** RECORDS TO USE **
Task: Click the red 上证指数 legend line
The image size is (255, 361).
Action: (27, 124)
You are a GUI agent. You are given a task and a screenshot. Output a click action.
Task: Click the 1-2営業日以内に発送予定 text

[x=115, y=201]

...

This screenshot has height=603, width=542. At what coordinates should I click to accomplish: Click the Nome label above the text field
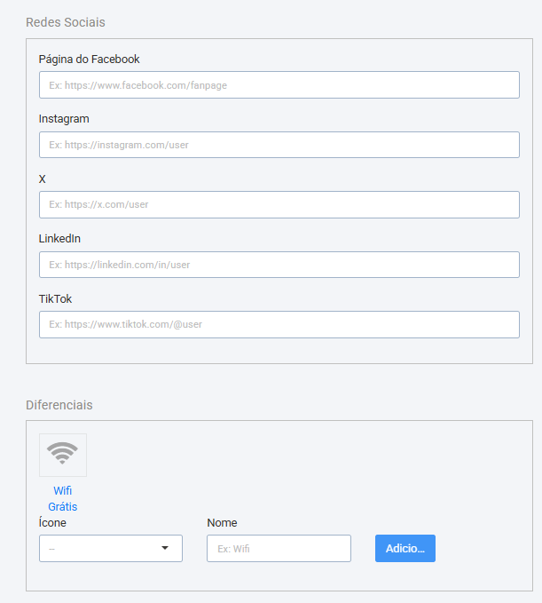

** WHAT YOU SHOULD DO **
Find the word "screenshot" in the listing above, then copy each line where it turns up.

** PROBLEM SOLUTION **
You are a GUI agent. You are given a task and a screenshot. Output a click action.
This screenshot has height=603, width=542. At what coordinates should I click to accomplish: Click the Nome label above the text field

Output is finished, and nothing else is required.